In January, Newsweek style writer Robin Givhan published a thoughtful essay about the influence of fashion’s foot-in-mouth Renaissance man Karl Lagerfeld.
“Karl Lagerfeld is overrated,” it began. “Such a statement rings like heresy within a fashion universe where the highly acclaimed designer struts upon his lofty stage as the creative director of Chanel—but it’s true.”
It rang like heresy to Mr. Lagerfeld, anyway. He’s been punishing Newsweek boss Tina Brown for it ever since.
While guest editing Metro last month, Mr. Lagerfeld took a break from calling Adele fat in order to claim that he’d “never heard” of Pulitzer Prize winner Ms. Givhan.
“I feel sorry for Tina Brown that her paper is really going dow,” he said. “It’s so skinny, it’s really what we call a ‘diet issue’ because it has no advertising and she certainly will not get advertising with this kind of article. I’ve never heard of this journalist before, except for what she had written about Mrs. Obama, which made me already not like her — the journalist, not Mrs. Obama.”
Ms. Givhan still secured an invite to the Chanel runway show earlier this month, but she was exiled from her perennial front row perch.
“A pair of binoculars might have helped,” she told the Toronto Star.

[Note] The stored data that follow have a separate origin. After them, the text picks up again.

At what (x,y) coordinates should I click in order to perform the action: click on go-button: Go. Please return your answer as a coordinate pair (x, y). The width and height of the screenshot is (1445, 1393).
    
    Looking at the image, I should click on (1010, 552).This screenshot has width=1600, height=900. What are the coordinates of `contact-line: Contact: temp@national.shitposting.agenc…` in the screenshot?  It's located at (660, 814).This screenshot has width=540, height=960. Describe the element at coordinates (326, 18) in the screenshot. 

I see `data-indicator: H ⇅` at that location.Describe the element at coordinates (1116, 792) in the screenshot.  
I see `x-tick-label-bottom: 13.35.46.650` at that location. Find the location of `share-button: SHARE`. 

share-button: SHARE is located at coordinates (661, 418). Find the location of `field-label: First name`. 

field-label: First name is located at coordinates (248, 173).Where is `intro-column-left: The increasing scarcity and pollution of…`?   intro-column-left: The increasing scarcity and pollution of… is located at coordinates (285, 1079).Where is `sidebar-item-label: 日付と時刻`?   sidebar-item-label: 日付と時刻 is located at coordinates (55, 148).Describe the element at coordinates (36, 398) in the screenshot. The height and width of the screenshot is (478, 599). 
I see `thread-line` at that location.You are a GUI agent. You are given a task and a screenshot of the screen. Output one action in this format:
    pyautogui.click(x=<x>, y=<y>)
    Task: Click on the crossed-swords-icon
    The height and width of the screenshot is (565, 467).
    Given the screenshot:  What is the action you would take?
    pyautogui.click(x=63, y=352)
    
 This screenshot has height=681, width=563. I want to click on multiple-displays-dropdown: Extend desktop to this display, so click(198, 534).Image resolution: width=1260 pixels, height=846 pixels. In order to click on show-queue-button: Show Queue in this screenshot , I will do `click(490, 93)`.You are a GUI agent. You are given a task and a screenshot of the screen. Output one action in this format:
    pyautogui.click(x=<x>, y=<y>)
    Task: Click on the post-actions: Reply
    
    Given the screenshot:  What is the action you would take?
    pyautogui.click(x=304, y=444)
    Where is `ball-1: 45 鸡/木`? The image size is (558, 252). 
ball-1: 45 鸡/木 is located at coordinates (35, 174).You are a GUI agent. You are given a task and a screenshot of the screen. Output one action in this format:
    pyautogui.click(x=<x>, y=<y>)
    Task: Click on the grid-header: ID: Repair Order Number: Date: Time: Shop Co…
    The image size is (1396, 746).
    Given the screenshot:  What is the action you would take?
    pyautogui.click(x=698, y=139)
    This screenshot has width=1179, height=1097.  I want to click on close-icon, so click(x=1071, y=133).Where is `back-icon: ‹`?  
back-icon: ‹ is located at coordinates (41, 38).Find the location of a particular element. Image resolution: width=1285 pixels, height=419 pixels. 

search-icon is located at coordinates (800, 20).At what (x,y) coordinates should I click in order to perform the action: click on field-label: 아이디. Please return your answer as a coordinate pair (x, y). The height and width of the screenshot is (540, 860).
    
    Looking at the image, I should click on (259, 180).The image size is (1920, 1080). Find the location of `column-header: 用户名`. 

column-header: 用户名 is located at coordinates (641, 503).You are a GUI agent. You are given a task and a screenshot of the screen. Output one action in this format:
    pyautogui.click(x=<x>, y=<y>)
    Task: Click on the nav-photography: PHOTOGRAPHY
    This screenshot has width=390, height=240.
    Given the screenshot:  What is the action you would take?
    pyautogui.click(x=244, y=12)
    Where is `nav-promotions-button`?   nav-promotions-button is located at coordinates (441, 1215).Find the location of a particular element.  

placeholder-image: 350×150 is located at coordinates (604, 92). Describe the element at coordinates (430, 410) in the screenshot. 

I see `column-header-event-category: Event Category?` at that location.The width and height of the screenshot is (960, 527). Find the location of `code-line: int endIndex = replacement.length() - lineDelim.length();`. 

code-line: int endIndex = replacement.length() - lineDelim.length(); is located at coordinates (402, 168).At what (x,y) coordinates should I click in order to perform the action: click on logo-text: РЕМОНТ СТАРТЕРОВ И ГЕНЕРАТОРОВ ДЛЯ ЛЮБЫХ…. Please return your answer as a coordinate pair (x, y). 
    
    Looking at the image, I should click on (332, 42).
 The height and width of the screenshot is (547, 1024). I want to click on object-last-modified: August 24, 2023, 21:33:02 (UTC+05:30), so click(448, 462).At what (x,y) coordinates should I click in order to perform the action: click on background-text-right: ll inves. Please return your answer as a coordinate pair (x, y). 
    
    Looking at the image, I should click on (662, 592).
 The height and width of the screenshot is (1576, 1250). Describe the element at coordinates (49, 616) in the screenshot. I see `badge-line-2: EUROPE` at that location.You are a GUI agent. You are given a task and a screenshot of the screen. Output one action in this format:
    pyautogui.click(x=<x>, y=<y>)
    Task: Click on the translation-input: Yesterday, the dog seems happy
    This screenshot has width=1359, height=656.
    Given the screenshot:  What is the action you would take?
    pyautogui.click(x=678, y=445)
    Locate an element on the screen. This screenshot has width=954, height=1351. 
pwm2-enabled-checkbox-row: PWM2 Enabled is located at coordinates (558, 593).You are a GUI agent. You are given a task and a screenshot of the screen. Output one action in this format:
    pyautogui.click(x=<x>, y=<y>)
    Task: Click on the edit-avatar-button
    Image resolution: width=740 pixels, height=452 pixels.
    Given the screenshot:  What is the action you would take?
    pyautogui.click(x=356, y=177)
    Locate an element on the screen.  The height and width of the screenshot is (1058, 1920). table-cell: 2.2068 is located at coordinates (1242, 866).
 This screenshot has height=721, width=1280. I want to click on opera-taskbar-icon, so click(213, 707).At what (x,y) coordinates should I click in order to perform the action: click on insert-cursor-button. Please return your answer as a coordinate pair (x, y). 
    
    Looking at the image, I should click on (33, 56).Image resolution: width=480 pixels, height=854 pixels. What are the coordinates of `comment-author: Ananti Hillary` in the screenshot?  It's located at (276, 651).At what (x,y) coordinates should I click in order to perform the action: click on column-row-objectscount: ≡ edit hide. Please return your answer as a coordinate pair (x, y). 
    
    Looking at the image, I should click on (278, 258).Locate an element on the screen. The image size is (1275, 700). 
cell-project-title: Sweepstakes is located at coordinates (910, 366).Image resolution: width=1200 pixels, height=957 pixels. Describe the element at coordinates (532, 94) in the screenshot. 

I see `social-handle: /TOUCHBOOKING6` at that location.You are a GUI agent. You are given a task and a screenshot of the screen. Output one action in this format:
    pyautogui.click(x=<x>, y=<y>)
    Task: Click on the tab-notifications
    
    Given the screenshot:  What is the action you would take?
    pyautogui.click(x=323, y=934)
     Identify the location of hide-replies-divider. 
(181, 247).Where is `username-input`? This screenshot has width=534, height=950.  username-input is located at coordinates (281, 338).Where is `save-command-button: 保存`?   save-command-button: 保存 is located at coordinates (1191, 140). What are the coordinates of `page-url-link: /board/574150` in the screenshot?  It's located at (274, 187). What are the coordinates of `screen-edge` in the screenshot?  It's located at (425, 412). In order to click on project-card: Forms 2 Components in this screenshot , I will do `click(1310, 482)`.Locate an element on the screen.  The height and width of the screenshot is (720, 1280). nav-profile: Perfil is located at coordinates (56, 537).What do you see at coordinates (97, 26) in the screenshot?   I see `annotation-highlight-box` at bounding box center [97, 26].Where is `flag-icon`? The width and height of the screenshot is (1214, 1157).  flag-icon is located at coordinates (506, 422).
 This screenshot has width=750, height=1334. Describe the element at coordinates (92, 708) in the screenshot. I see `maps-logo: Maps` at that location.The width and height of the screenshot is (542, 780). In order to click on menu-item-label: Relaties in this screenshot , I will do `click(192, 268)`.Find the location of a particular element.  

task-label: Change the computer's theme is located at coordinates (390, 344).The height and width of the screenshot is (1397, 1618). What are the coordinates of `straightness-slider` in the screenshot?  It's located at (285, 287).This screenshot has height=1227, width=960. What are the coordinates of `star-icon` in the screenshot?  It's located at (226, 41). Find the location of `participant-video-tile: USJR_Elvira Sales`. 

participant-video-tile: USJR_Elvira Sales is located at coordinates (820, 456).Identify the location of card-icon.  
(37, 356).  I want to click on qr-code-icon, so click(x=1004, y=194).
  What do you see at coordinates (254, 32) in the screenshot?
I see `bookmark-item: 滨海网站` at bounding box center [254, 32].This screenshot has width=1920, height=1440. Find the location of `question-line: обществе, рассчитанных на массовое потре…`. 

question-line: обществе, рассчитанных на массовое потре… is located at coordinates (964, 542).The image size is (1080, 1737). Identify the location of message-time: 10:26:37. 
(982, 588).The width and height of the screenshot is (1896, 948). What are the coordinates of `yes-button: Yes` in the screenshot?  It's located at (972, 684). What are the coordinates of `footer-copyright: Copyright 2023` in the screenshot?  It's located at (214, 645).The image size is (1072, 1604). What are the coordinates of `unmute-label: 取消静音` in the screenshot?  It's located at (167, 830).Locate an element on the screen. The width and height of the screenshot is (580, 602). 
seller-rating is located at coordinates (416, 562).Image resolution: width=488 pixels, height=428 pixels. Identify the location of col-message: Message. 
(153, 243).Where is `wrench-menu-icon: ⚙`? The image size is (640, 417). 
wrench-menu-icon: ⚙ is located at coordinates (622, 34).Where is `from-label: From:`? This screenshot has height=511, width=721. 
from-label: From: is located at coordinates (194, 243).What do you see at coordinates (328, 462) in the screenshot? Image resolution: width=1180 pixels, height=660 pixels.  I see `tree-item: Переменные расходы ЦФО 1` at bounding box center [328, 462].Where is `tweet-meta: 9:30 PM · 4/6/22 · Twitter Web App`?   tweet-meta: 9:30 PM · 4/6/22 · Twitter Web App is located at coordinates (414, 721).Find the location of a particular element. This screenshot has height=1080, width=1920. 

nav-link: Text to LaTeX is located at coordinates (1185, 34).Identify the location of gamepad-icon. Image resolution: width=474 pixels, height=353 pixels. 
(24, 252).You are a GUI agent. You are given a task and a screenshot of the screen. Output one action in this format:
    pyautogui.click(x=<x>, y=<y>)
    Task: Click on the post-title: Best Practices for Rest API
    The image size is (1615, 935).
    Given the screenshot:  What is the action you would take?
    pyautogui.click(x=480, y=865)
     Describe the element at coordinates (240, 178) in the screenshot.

At a press conference today in Tokyo today, Mr. Lagerfeld took yet another swipe at Ms. Brown, according to WWD. It reports:
“Asked by a journalist from Indonesia what he made of a recent Newsweek story claiming that he is overrated, he fired back: ‘First of all, Tina Brown’s magazine is not doing well at all,’ he said before ripping into the credibility of the story. ‘She is dying,’ he continued. ‘I’m sorry for Tina Brown, who was such a success at Vanity Fair, to go down with a shitty little paper like this. I’m sorry.'”
When reached for comment, Newsweek spokesman Andrew Kirk told us:
“In the past year since Tina Brown took over as editor in chief of Newsweek, newsstand sales have increased 30% year on year, advertising pages have seen a 27% increase for the first quarter of 2012, we have over 2.2 million people engaged in our social media communities and perhaps the most telling indicator of the renewed vitality of Newsweek, subscription renewals, in a consistent state of decline since 2005, rose by 3% last year.”